La conséquence majeure demeure la récurrence des inondations, l’insalubrité mais surtout la non-atteinte des objectifs fixés pour un développement durable et un cadre viable. Le manque de civisme notoire chez certaines populations ne peut rester sans être évoqué. Ces dernières contribuent à rendre insalubres des voies, les marchés ou tout autre espace à usage public. Ce qui ne facilite pas le travail des services publics ou privés chargés de la gestion des déchets et de l’assainissement de manière générale. Ce phénomène peut constituer aussi un véritable frein à l’atteinte de l’Objectif numéro 6 du Développement Durable, relatif à l’accès aux services d’assainissement et d’hygiène. Perspectives Les entités étatiques de gestion de l’assainissement demeurent l’Office national de l’assainissement du Sénégal-ONAS, la Direction de la prévention et de la Gestion des Inondations-DPGI, l’Unité de Coordination de la Gestion des déchets solides-UCG et récemment le Programme National de Développement Durable pour l’Assainissement Autonome-PNDDAA.

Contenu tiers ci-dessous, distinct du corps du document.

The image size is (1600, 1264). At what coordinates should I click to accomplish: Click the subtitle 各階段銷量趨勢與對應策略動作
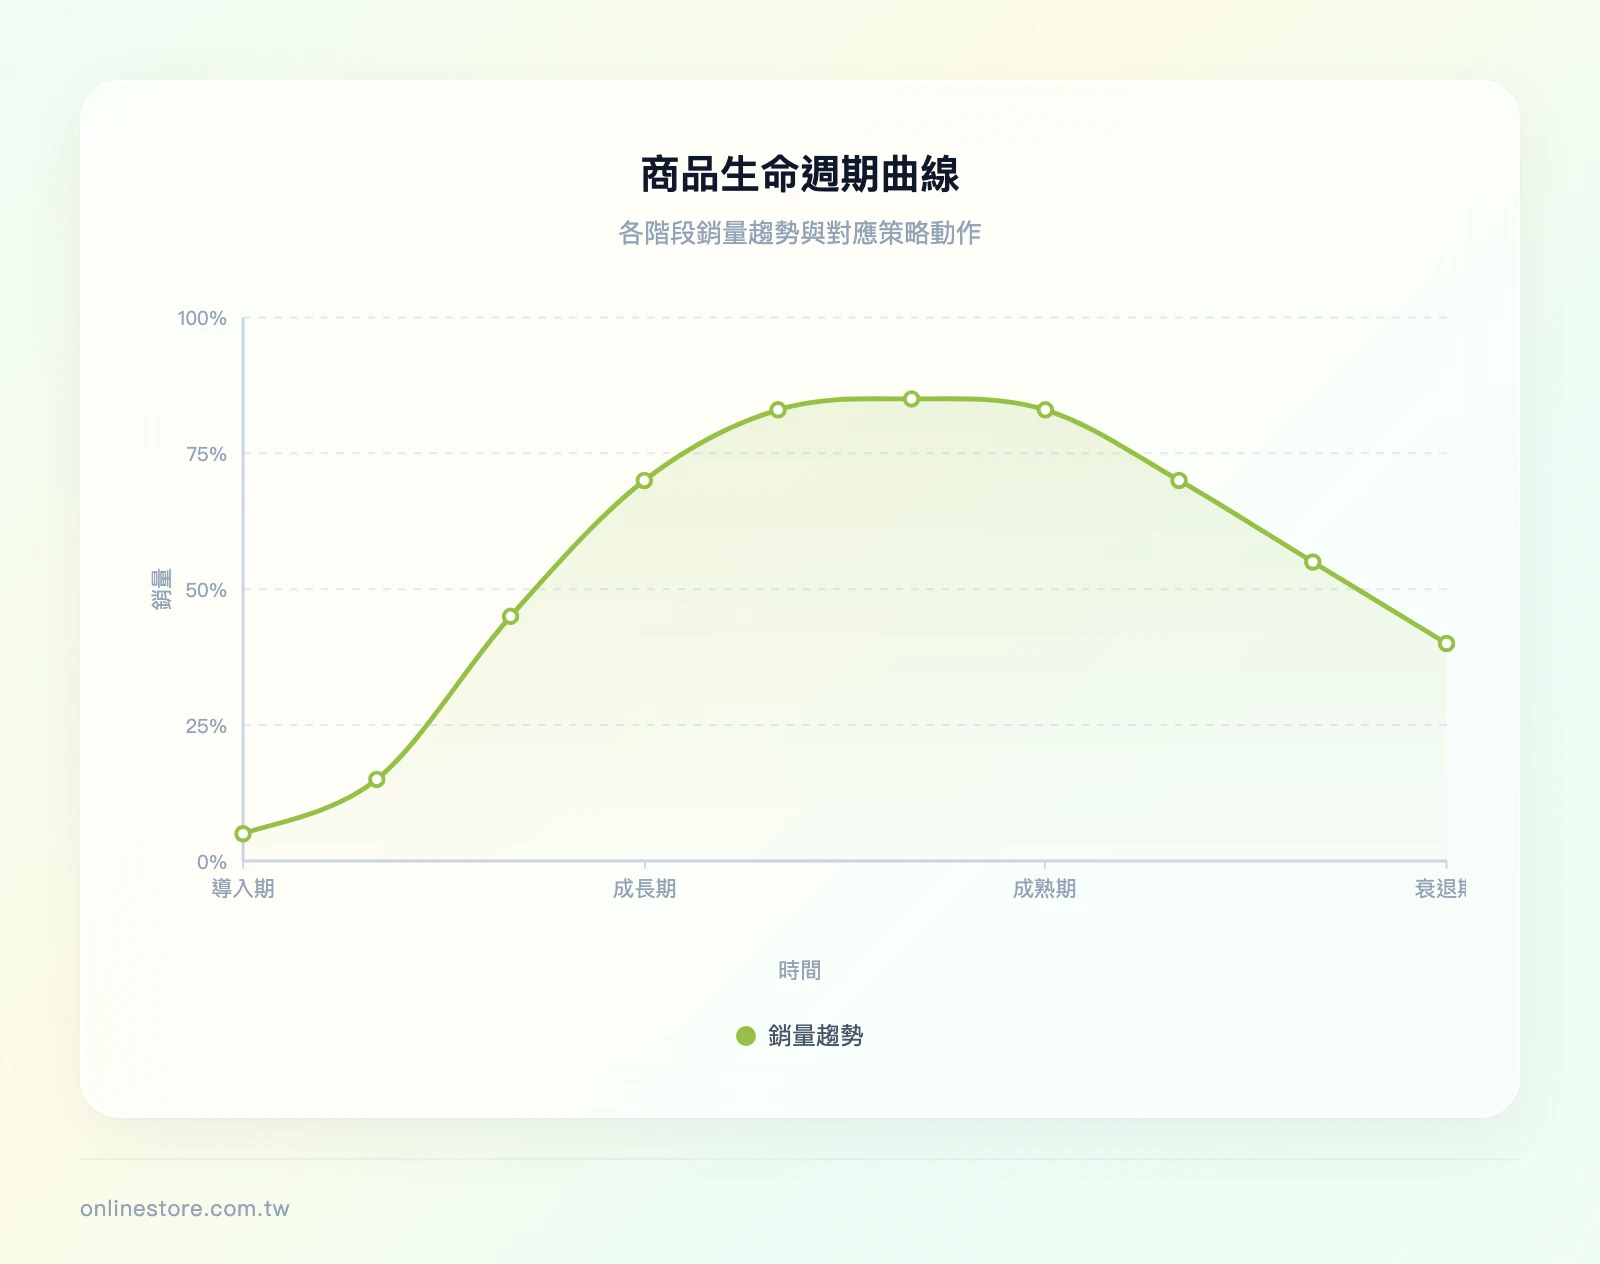800,234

Bien que des efforts majeurs se font dans ces différentes entités mais avec la pression démographique que subit la ville de Dakar, la demande devient ainsi croissante. Ces seules structures n’arrivent pas relever les défis liés à ce secteur. Ce qui anime les moult initiatives autonomes ou collectives de gestion de l’assainissement, des initiatives privées, des études avec le CRES et l’IPAR, la présence d’entreprises individuelles et le soutien de certains organismes internationaux dont le plus récent est l’Agence Française de Développement. A ce titre, il devait subsister une initiative participative permettant de capitaliser sur l’ensemble de ces approches, plus ou moins isolées.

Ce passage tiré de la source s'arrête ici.